JUnit not only adopted declarativeness, but also became part of architectural thinking. And now, saying @Test, we run not just a method - we initiate part of the test pipeline, where behavior is fixed as an artifact.

Why This Matters in CI

JUnit integrations in IDE, Gradle, Maven, Bazel, and CI systems (for example, GitHub Actions) expect a strictly defined structure: @Test methods are automatically indexed, isolated, and reported. Without this annotation, the method is just a function, inaccessible to the runner.

Getting to Know JUnit 5 Basics

If in JUnit 4 annotations were just flags, then in JUnit 5 they became formalized elements of the contract. Through them, the lifecycle, behavior, parameters, and integration points of tests are described. Below is the minimally necessary set of annotations to confidently navigate in Jupiter.

@Test This is the main entry point. Without it, the method is just a function. With it - a full-fledged test that JUnit will include in the lifecycle: call @BeforeEach, the test itself, @AfterEach, collect the result and display in the report.

A method with @Test should be public, without parameters, without return value (Unit), and not static (in Java) or companion (in Kotlin). If the test throws an exception - it’s considered failed. If not - it passed successfully.

@Test
fun `user is created`() {
  val service = UserService()
  val user = service.create("Alice")
  assertEquals("Alice", user.name)
}

JUnit calls this method as an autonomous unit - separately from others, in a new class instance (unless specified otherwise). This is part of the contract: the test should not depend on other tests and share state with them.
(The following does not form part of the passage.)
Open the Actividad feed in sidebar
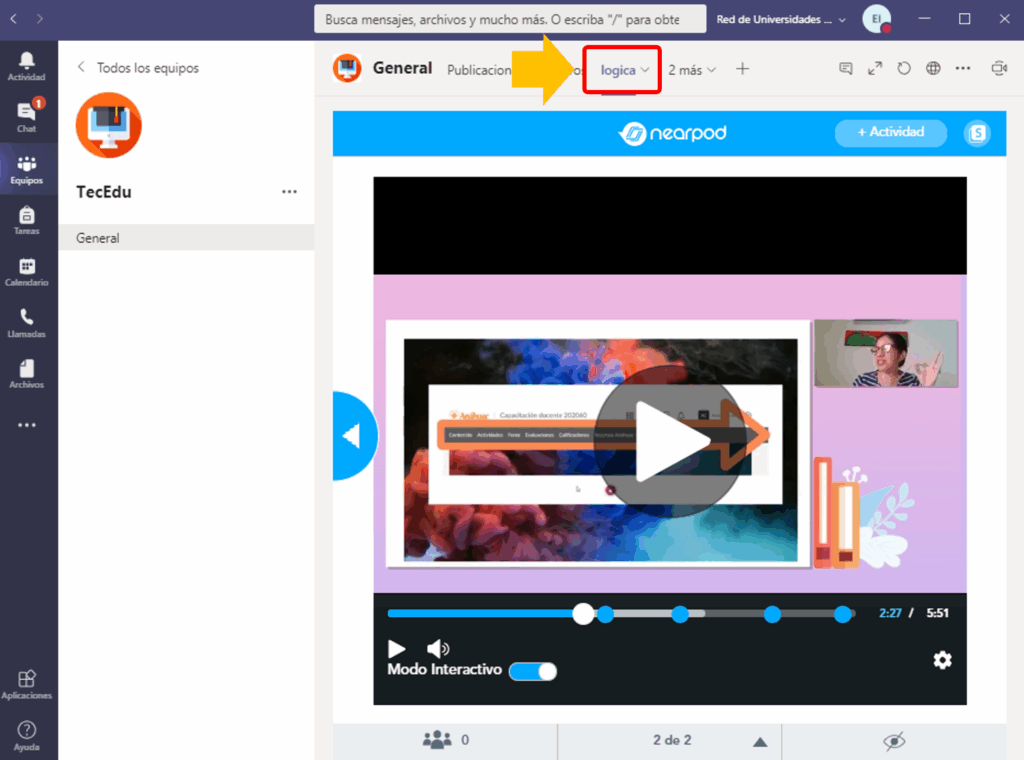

@BeforeEach / @AfterEach Called before and after each @Test. Used for environment setup and cleanup: creating files, resetting states, closing resources. Each test runs on a new class instance, so states between methods are not preserved.

@BeforeEach
fun setUp() {
  initDatabase()
}

@AfterEach
fun tearDown() {
  cleanupTempFiles()
}

@BeforeAll / @AfterAll Run once before and after all tests in the class. Used for heavy initialization (for example, raising embedded Redis, Kafka, Docker containers). In Kotlin, they require @TestInstance(PER_CLASS).

@TestInstance(TestInstance.Lifecycle.PER_CLASS)
@BeforeAll
fun initSuite() {
  EmbeddedRedis.start()
}

@TestInstance(...) Defines how JUnit creates test class instances.
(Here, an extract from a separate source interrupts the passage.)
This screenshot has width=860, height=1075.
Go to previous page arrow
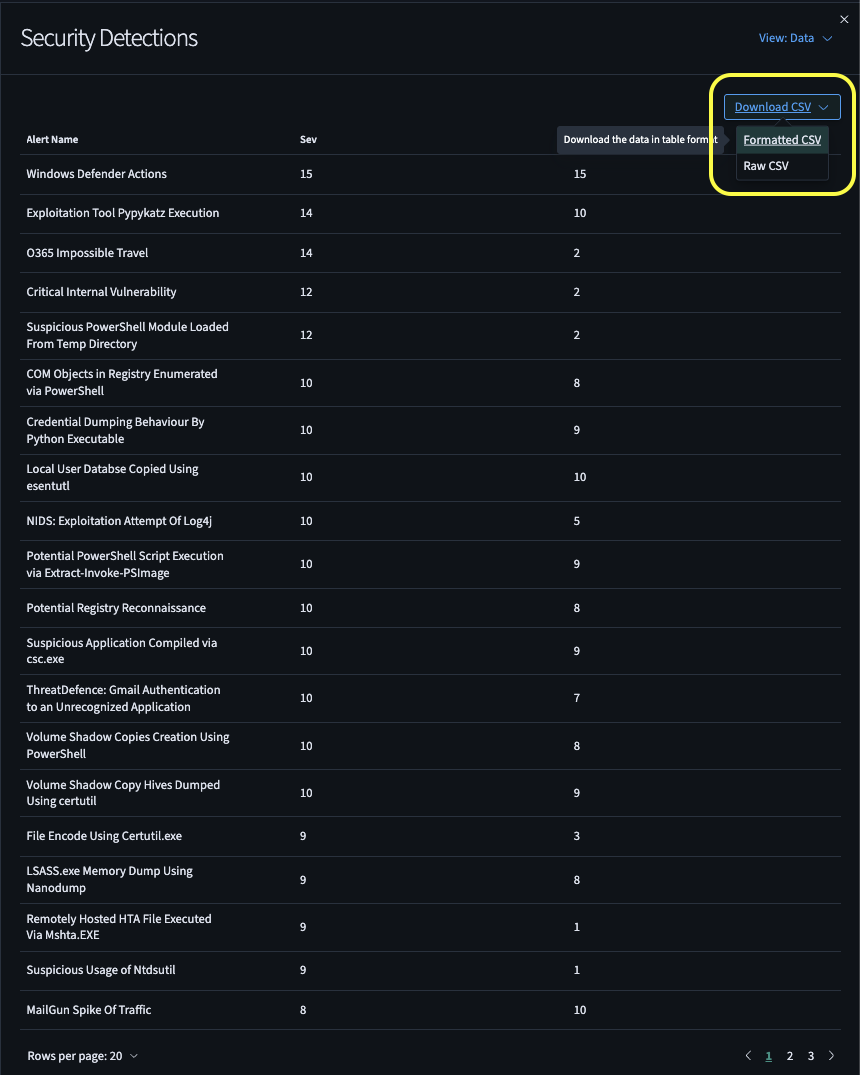point(748,1056)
By default, PER_METHOD is used, where a separate object is created for each method with @Test. This ensures isolation between tests, but doesn’t allow preserving common state between them.
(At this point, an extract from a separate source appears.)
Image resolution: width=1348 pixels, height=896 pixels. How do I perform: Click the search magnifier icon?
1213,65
If you specify PER_CLASS, then one object is created for the entire class. This allows using @BeforeAll and @AfterAll as regular methods (not in companion object), and also sharing state between tests.

@TestInstance(TestInstance.Lifecycle.PER_CLASS)
class ConfiguredTestLifecycle {

  private var counter = 0

  @BeforeAll
  fun initOnce() {
    counter = 10
  }

  @Test
  fun testA() {
    assert(counter >= 10)
  }

  @Test
  fun testB() {
    counter++ // state is preserved between tests
  }
}

This approach is used when initialization is heavy or state needs to be preserved between tests. But in most cases, PER_METHOD is safer.

@DisplayName Allows setting a readable test name. Displayed in IDE and CI, especially useful in parameterized or BDD-oriented tests. Works on both methods and classes.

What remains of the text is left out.